■ **PROMPT**:
Gather every line below where "will" appears.

Top of PROVIDED RECORDS

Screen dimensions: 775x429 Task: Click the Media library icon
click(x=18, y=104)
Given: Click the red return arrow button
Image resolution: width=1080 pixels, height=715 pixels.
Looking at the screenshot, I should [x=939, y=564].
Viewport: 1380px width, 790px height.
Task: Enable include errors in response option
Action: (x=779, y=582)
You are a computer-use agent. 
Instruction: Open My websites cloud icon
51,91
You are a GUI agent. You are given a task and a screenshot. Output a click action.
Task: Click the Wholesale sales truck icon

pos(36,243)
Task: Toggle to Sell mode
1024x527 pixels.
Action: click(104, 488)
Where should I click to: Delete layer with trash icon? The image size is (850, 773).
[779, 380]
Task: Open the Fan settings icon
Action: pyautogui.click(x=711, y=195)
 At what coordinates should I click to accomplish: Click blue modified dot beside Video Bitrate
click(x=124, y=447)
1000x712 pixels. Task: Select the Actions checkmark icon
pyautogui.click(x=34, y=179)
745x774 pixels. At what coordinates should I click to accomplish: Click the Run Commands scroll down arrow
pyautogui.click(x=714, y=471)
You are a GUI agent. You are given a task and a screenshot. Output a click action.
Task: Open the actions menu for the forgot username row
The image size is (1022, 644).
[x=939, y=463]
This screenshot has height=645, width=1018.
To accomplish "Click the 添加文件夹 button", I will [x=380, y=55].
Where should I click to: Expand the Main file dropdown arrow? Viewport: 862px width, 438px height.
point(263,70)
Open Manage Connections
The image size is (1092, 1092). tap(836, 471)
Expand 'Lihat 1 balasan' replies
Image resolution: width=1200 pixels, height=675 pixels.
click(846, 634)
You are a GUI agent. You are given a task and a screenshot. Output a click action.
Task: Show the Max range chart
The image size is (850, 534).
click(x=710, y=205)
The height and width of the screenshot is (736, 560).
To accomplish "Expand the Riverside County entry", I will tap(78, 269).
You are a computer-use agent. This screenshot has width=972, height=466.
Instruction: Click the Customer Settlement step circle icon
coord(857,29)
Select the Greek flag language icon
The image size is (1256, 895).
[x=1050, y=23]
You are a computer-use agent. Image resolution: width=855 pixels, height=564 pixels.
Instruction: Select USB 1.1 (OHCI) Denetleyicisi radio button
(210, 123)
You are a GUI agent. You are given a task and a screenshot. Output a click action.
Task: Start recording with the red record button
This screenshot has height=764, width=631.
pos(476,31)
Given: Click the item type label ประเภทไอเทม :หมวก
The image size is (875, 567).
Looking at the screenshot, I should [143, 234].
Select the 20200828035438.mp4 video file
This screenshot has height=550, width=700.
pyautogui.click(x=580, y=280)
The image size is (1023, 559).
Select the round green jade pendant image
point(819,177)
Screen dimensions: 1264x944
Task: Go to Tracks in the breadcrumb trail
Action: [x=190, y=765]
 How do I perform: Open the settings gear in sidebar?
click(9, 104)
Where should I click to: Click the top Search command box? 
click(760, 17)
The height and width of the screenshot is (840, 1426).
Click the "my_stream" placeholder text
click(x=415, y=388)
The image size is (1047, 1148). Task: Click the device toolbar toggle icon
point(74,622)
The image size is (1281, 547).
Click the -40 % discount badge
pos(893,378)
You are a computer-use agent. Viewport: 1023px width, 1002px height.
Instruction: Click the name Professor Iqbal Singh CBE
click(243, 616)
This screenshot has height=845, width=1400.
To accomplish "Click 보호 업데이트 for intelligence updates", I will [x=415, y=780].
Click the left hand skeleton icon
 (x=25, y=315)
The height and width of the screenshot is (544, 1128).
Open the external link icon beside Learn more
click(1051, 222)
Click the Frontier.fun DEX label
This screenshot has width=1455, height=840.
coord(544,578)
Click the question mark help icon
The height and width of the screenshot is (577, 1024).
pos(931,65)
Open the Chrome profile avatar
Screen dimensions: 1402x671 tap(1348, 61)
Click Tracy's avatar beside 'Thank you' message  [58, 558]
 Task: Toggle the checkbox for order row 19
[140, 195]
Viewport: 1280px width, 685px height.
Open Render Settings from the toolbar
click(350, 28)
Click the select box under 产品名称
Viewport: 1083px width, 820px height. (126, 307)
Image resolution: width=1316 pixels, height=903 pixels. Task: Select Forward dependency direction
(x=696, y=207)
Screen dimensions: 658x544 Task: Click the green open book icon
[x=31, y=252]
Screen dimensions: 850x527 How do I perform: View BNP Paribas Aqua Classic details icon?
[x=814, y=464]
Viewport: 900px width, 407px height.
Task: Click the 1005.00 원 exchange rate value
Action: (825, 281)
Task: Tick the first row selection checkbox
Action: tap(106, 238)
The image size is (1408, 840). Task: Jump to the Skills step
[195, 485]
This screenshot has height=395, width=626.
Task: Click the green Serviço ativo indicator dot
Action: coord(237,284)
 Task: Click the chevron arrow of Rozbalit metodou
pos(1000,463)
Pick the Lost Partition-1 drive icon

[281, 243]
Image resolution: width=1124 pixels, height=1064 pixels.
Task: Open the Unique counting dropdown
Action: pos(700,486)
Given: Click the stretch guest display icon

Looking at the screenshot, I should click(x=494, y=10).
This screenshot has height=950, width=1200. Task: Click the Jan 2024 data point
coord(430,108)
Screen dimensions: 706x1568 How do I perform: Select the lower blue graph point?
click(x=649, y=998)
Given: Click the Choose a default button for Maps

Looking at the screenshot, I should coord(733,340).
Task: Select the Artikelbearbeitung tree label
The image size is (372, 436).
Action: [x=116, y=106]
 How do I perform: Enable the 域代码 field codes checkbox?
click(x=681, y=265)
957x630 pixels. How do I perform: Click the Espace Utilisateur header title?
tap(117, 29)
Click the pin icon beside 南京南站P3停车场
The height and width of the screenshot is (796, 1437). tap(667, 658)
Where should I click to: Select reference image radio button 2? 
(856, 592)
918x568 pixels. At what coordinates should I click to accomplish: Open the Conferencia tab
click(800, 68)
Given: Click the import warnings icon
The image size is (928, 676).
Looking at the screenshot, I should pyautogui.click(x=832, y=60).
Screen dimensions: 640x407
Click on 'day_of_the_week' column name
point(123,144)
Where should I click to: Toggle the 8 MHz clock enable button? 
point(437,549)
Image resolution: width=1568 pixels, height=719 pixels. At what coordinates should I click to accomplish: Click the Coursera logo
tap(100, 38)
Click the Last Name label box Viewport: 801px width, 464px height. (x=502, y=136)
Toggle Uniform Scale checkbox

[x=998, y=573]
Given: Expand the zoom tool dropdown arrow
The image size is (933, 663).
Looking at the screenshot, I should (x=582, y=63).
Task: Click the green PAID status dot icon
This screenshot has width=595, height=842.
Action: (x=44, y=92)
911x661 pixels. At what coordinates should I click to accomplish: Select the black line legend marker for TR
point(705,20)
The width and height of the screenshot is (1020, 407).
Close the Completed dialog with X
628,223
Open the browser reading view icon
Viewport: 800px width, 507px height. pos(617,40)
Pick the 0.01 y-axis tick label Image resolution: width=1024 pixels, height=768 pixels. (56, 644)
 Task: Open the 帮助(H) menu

Bottom of PROVIDED RECORDS

■ **RESULT OF THE TASK**:
To accomplish "Click the 添加文件夹 button", I will [x=380, y=55].
To accomplish "Expand the Riverside County entry", I will tap(78, 269).
To accomplish "Click 보호 업데이트 for intelligence updates", I will [x=415, y=780].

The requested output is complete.